**Materials provided**:
_ _ _ _ _ _ _

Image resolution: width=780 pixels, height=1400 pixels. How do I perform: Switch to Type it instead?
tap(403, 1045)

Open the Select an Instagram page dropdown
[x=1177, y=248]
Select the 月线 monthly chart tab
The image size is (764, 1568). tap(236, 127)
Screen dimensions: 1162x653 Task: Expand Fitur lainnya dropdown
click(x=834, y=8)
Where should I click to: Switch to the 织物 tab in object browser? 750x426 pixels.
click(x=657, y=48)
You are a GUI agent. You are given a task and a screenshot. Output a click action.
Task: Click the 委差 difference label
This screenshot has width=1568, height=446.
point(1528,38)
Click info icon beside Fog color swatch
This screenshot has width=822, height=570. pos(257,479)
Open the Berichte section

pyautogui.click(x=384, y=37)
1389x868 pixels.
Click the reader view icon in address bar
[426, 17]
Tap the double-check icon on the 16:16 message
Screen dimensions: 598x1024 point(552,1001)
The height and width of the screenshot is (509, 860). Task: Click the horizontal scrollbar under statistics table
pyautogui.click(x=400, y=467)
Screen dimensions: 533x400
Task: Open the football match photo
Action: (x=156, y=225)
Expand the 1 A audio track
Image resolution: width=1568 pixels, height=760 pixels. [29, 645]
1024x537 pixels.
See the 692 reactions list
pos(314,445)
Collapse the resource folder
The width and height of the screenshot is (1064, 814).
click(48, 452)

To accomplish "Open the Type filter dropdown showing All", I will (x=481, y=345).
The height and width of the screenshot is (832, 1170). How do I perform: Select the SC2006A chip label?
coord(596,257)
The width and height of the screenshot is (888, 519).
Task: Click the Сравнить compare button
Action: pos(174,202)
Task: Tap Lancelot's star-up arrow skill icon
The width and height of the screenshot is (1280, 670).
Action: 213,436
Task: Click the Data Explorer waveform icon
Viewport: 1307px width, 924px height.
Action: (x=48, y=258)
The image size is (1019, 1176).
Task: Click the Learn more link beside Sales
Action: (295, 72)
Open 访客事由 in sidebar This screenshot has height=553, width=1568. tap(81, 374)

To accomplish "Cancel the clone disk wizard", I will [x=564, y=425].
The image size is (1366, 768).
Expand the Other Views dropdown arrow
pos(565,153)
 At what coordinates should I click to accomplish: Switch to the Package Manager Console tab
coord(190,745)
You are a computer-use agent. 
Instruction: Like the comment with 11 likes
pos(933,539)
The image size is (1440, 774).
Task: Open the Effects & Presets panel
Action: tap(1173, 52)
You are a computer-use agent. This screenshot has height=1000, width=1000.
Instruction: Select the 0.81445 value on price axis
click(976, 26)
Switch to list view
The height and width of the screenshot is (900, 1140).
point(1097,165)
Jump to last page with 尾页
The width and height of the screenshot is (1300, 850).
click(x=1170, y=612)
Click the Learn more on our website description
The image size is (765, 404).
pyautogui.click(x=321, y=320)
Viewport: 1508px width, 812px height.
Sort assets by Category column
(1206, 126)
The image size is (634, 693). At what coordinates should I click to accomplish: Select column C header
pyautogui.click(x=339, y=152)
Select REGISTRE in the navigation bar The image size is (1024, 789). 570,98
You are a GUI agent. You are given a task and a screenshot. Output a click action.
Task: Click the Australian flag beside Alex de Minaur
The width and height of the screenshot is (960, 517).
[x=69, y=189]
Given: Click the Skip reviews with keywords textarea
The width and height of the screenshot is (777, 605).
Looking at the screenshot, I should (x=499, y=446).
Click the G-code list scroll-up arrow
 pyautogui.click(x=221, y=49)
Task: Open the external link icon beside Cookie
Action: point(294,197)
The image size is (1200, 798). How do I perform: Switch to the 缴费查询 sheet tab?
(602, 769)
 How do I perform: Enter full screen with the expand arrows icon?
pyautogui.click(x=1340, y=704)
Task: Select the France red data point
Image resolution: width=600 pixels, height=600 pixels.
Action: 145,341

_ _ _ _ _ _ _

**Task details**: All of the lines above that carry the string "will" need to be found and copied.

**Written answer**:
To accomplish "Open the Type filter dropdown showing All", I will (x=481, y=345).
To accomplish "Cancel the clone disk wizard", I will [x=564, y=425].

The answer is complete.